# start of Extract provided

Learn how to negotiate for equity in a sales role, game out your potential stock payout, and more

Negotiating equity in a startup sales role can be an especially daunting task for a salesperson. In an industry where roles already have uncertainty built into their compensation structure, the additional pressure of understanding how much equity you deserve in a startup, how it’s structured, and understanding the intricacies of quota based equity comp can feel overwhelming.

That’s why Bravado has broken down some helpful pointers to help you feel confident you aren’t leaving a single vested share on the table.


Bone Up On Your Comp Negotiation Skills

Before you negotiate equity in a sales role, it’s important to remember that all of the basics of comp negotiation still apply here. So make sure you bone up on your comp negotiation with our comprehensive article on the negotiating sales comp.

For example, when you’re negotiating cash comp, it’s crucial to stay positive and negotiate from a standpoint of trying to find the best deal for both parties. The same holds true for equity.
Perhaps even moreso, as negotiating equity effectively will likely require more research, more rounds of negotiation, and more willpower to make sure you’re getting the best deal possible.

The Two Bets

When you negotiate a sales comp package, you’re generally forced to decide how much of a bet you want to make that you’ll hit equity in your new role. Not very confident? Then you’ll negotiate a higher base at the cost of OTE. Same goes in reverse.

When you’re negotiating equity however, you’re forced to make a second bet. Not only do you have to guess whether you’ll hit earnings targets (and consequently, try to peg additional equity to those targets), you also have to bet how much the stock is going to be worth looking forward.

# end of Extract provided
# start of Entries

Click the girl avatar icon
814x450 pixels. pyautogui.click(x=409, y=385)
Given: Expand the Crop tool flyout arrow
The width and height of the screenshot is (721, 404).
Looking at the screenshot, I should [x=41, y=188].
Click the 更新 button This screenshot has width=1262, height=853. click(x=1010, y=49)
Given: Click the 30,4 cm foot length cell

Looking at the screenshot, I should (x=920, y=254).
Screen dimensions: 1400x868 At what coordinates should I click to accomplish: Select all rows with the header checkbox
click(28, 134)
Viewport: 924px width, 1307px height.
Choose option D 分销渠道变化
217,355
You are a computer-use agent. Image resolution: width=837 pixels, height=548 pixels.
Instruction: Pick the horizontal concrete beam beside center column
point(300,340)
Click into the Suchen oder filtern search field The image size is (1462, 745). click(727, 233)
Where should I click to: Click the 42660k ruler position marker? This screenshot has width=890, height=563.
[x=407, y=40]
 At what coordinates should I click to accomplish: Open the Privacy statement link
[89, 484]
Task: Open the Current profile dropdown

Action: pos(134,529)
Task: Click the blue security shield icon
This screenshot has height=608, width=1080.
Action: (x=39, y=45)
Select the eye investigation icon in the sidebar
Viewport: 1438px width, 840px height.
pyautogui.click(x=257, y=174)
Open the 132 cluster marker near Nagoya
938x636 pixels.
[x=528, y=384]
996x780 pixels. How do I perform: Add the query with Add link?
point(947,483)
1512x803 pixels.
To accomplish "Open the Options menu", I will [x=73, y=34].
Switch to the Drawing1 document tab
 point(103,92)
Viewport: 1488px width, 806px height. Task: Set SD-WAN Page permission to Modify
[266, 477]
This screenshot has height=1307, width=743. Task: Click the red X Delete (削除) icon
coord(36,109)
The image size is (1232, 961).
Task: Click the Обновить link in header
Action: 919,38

# end of Entries

Set task A: According to the article on sales equity, what does a salesperson who is not very confident of hitting the targets negotiate for?
Set task B: Update the passage of the article on sales equity that opens with the words "That’s why Bravado" and closes with "negotiating sales comp.", writing "tips" in place of "pointers".
Rely only on the article to answer.

Correct result A: A higher base at the cost of OTE.

Correct result B:
That’s why Bravado has broken down some helpful tips to help you feel confident you aren’t leaving a single vested share on the table.


Bone Up On Your Comp Negotiation Skills

Before you negotiate equity in a sales role, it’s important to remember that all of the basics of comp negotiation still apply here. So make sure you bone up on your comp negotiation with our comprehensive article on the negotiating sales comp.